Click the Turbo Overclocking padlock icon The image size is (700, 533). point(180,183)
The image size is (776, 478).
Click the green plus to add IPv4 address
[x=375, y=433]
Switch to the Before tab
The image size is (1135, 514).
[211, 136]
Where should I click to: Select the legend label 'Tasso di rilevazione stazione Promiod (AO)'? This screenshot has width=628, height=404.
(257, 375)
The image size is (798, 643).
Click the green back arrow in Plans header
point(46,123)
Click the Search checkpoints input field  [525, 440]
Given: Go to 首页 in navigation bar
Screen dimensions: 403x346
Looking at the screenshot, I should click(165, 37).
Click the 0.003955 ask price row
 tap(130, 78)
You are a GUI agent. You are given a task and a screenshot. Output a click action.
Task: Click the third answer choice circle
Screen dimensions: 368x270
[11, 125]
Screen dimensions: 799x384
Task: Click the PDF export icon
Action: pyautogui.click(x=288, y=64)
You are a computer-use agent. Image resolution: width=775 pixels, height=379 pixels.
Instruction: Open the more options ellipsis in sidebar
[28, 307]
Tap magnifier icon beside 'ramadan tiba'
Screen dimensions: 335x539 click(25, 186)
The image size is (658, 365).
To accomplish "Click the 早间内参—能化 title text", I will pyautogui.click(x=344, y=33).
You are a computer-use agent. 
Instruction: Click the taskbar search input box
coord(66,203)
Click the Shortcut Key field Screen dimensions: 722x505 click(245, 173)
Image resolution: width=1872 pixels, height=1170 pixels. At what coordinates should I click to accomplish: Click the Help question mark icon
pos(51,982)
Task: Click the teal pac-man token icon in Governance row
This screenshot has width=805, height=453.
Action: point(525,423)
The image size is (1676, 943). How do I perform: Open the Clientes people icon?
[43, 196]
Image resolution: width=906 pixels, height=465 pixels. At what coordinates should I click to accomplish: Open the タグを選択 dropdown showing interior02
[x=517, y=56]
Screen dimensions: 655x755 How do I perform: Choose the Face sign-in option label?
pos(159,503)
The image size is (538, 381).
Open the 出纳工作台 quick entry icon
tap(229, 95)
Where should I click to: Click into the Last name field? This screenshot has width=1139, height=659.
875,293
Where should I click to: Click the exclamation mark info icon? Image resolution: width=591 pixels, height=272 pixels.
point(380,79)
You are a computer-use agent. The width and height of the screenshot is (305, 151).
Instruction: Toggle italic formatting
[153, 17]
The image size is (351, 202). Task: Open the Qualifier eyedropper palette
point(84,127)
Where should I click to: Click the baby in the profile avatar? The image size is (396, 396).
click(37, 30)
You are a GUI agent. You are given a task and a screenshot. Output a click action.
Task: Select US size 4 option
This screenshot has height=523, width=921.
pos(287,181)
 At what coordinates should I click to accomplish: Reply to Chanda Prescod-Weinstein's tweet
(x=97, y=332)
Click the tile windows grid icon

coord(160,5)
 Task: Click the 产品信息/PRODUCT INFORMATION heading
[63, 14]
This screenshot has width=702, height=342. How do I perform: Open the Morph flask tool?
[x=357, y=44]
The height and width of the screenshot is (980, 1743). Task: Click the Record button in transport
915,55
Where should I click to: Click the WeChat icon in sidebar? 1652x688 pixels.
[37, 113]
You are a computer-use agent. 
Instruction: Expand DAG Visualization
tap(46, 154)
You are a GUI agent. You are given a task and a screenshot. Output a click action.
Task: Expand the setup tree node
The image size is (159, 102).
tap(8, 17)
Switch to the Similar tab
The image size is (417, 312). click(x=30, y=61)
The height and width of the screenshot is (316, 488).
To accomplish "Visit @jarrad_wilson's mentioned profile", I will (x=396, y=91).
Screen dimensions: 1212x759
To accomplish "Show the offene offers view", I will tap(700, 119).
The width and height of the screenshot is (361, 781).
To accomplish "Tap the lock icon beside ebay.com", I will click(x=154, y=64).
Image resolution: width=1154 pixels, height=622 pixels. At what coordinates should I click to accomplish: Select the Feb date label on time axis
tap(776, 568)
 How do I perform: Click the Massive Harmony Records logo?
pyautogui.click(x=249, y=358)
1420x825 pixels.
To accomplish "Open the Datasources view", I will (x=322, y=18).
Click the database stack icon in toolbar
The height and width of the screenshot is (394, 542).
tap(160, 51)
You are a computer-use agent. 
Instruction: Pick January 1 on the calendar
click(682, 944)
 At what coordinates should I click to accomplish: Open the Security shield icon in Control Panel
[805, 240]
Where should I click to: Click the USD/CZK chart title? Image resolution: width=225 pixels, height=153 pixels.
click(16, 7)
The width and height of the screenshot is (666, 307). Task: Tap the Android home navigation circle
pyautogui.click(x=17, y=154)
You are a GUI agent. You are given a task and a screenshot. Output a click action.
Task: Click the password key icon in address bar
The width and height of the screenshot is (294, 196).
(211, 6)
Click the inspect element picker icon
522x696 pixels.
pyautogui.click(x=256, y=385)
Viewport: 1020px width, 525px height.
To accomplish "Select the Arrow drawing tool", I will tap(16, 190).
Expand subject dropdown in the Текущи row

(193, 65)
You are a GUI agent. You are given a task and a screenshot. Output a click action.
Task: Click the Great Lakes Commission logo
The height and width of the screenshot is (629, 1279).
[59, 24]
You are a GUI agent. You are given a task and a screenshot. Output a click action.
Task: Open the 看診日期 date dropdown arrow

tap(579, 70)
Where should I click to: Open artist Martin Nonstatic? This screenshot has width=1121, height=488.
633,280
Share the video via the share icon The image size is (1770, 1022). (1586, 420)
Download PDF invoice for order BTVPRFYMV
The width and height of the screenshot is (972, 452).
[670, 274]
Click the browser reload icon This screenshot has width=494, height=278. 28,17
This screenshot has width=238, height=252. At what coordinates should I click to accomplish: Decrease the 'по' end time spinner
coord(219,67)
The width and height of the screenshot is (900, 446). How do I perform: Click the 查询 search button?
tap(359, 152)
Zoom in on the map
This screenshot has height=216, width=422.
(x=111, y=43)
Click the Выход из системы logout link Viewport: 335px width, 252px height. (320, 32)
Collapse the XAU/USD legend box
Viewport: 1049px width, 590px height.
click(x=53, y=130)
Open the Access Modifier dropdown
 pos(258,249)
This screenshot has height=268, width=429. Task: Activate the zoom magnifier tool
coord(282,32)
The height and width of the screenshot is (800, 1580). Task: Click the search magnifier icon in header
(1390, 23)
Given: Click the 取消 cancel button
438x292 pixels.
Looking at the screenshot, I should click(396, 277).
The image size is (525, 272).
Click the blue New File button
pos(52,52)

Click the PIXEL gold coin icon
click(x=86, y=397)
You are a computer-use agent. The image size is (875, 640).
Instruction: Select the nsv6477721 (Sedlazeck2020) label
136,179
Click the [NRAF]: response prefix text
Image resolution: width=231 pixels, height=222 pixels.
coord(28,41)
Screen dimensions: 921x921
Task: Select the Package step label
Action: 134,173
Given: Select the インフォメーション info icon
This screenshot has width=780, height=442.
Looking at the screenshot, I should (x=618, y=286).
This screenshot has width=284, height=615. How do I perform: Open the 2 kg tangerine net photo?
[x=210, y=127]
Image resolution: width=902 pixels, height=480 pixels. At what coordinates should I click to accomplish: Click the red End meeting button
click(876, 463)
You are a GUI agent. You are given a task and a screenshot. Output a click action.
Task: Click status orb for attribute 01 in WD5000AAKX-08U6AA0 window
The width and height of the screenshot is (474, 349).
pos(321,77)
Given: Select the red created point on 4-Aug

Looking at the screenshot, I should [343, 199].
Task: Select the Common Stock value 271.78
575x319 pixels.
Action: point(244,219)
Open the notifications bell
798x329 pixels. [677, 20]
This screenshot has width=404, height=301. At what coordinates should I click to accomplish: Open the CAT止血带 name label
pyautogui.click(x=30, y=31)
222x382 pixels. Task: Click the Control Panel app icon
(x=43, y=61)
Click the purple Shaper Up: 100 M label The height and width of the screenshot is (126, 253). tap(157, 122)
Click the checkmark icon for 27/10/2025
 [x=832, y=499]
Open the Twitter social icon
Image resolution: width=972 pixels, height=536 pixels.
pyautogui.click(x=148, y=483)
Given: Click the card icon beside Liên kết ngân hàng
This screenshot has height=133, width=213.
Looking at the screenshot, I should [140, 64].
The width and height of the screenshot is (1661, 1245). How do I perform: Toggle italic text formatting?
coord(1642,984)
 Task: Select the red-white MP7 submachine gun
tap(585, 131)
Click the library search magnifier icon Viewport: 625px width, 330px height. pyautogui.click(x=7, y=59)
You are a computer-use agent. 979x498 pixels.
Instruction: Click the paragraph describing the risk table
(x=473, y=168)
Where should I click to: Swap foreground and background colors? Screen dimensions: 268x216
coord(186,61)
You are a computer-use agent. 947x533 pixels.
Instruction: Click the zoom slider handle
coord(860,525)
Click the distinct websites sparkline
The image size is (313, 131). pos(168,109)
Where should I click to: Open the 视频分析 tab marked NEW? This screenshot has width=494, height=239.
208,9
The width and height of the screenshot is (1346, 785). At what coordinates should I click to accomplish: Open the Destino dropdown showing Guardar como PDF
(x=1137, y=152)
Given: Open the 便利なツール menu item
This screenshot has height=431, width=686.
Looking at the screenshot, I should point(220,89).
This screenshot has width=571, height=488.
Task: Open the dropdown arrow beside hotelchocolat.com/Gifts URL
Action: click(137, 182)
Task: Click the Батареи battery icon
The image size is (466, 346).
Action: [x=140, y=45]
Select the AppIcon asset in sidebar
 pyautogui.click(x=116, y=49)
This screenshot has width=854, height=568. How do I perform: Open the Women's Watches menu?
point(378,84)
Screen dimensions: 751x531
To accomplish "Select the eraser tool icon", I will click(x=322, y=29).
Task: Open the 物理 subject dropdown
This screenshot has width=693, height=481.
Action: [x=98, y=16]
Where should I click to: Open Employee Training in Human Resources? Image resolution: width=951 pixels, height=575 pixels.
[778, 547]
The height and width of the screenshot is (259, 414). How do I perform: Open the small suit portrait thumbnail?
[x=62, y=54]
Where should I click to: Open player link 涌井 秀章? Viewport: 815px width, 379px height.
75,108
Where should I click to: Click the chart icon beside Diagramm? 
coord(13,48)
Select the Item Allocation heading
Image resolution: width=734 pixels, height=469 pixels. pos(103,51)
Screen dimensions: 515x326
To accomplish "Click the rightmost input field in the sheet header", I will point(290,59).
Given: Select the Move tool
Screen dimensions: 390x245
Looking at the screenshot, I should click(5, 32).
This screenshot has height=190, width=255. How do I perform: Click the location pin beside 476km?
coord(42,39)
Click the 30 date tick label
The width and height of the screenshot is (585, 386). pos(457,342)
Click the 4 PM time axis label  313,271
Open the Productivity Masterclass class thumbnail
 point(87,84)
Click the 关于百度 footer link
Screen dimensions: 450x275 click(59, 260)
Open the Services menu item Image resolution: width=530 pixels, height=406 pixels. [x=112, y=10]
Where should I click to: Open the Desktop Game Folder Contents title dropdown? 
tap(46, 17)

What you have to do: Rewrite the listing from its first line through the line that contains "tap(130, 78)", changing "green" to "red" and leaving everything else as it is.

Expected output:
Click the Turbo Overclocking padlock icon The image size is (700, 533). point(180,183)
The image size is (776, 478).
Click the red plus to add IPv4 address
[x=375, y=433]
Switch to the Before tab
The image size is (1135, 514).
[211, 136]
Where should I click to: Select the legend label 'Tasso di rilevazione stazione Promiod (AO)'? This screenshot has width=628, height=404.
(257, 375)
The image size is (798, 643).
Click the red back arrow in Plans header
point(46,123)
Click the Search checkpoints input field  [525, 440]
Given: Go to 首页 in navigation bar
Screen dimensions: 403x346
Looking at the screenshot, I should click(165, 37).
Click the 0.003955 ask price row
 tap(130, 78)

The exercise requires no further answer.